The First OTC Birth Control Pill Heads to a Supermarket Near You

The First OTC Birth Control Pill Heads to a Supermarket Near You

Did someone say reproductive rights on aisle 4?

Well, it’s about time! The country’s first FDA-approved, over-the-counter (OTC) birth control pill is now available in some retailers across the country.

That means you can walk in and purchase Opill, a progestin-only birth control pill, without a prescription. The FDA approved Opill back in July 2023. Now it’s showing up in major pharmacies and grocery stores including Walgreens, CVS and Walmart.

Read: Why Access to Contraception Matters for Women of All Ages >>

If you’re not seeing it in your local store, don’t worry: Shipments of the birth control started in March so it may take more time to see it on the shelves near you. But you can buy Opill online from the retailers above and at opill.com.

Yes, you read that right. Opill is available online without a prescription. Virtual cheers to another first for access to contraceptives!

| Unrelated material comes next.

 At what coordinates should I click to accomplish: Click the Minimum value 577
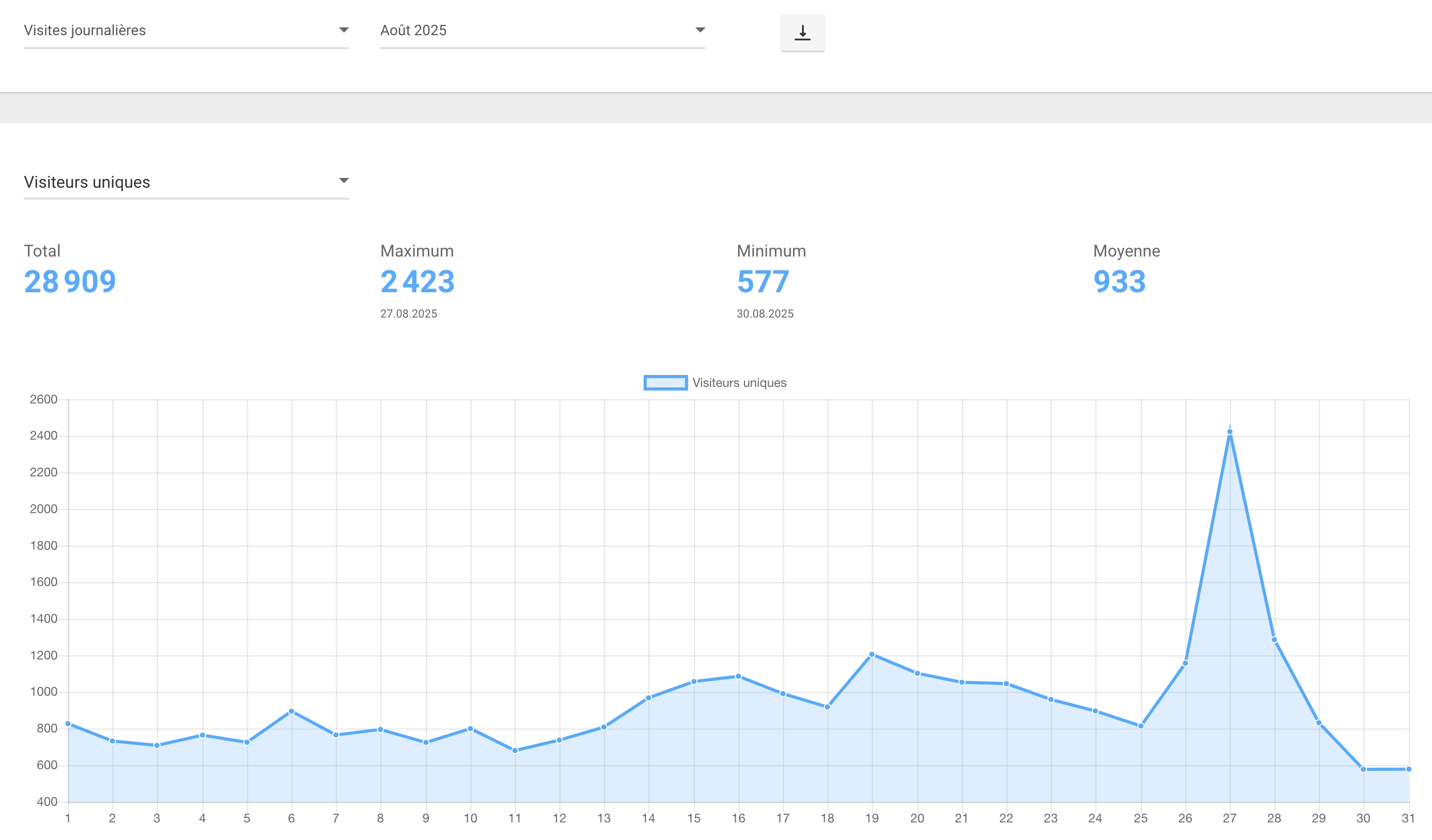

Here’s more on what you need to know about Opill.

What is Opill?

Opill birth control is a progestin-only pill (also called the mini pill) that can help prevent pregnancy. It contains one hormone, norgestrel, and is estrogen-free, which makes it OK for most people to use.

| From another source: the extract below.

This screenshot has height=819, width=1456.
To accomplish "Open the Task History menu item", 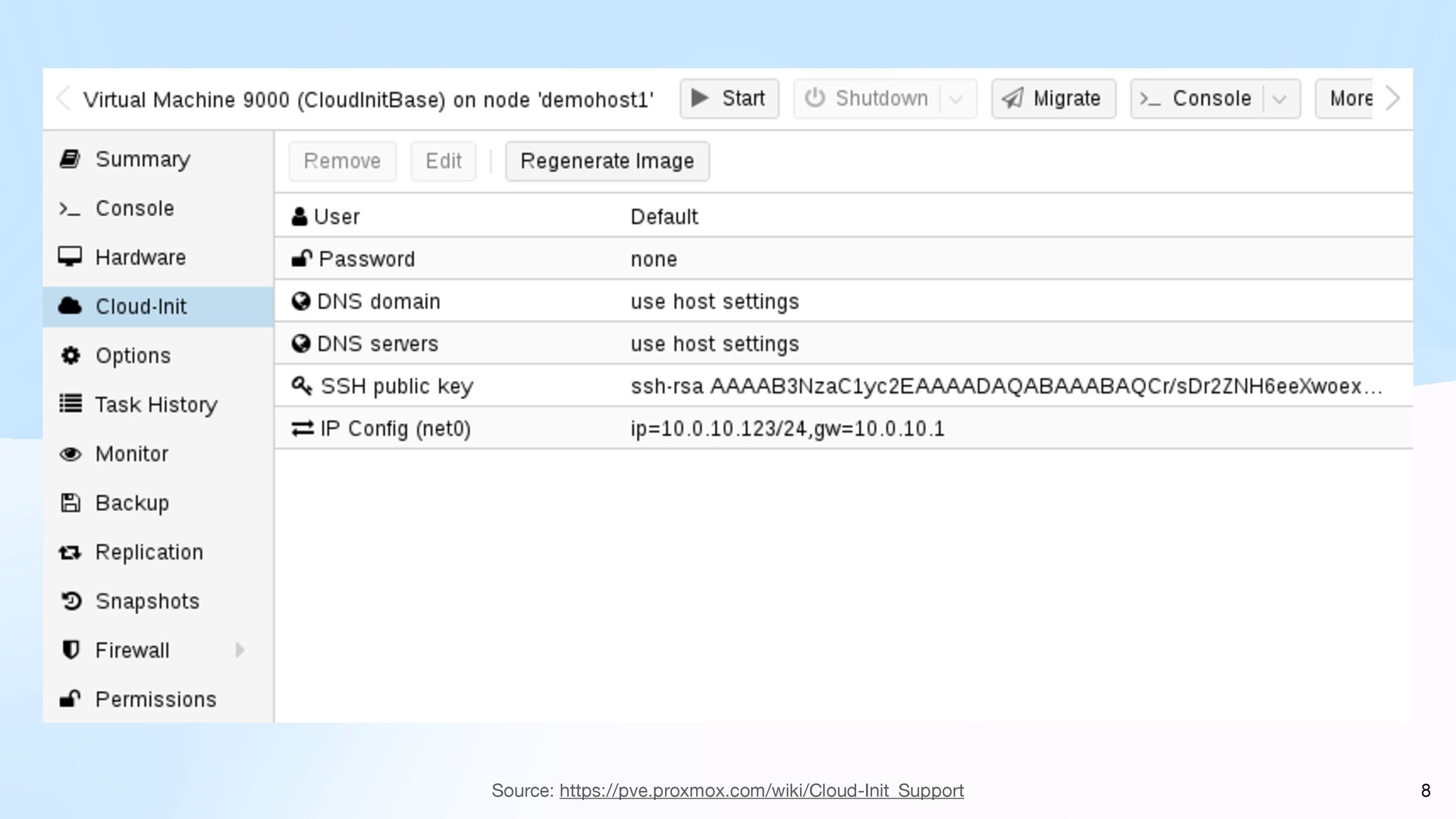I will [155, 405].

Read: What You Need to Know About the Mini Pill >>

How do you take Opill?

You should take one pill at the same time every day. Note: Opill doesn’t start working until two days after you take the first pill. To prevent pregnancy during this time, use another form of barrier birth control, like a condom, spermicide, cervical cap or diaphragm.

Do you need health insurance to buy Opill?

Nope. You can walk into any store carrying Opill and purchase it without insurance. And no one will ask you for your insurance information.

Who shouldn’t take Opill?

You shouldn’t take Opill if you:

  • Have breast cancer or had breast cancer in the past
  • Are pregnant or think you may be pregnant
  • Are taking birth control pills or using another form of birth control, including a vaginal ring, patch, implant, injection or IUD

Also, if you’re taking medication for seizures, tuberculosis, HIV or AIDS, or pulmonary hypertension, talk to your healthcare provider (HCP) or your pharmacist before taking Opill. Medications for these health conditions may interact with the pill and make it less effective. Opill may also interact with morning after pill.

How much does Opill cost?

Opill costs $19.99 for a month supply, $49.99 for a three-month supply and $89.99 for a six-month supply.

If you’re interested in taking the non-prescription pill, it’s always a good idea to talk to your HCP before taking any new medications. But we can all celebrate this step toward access to contraception.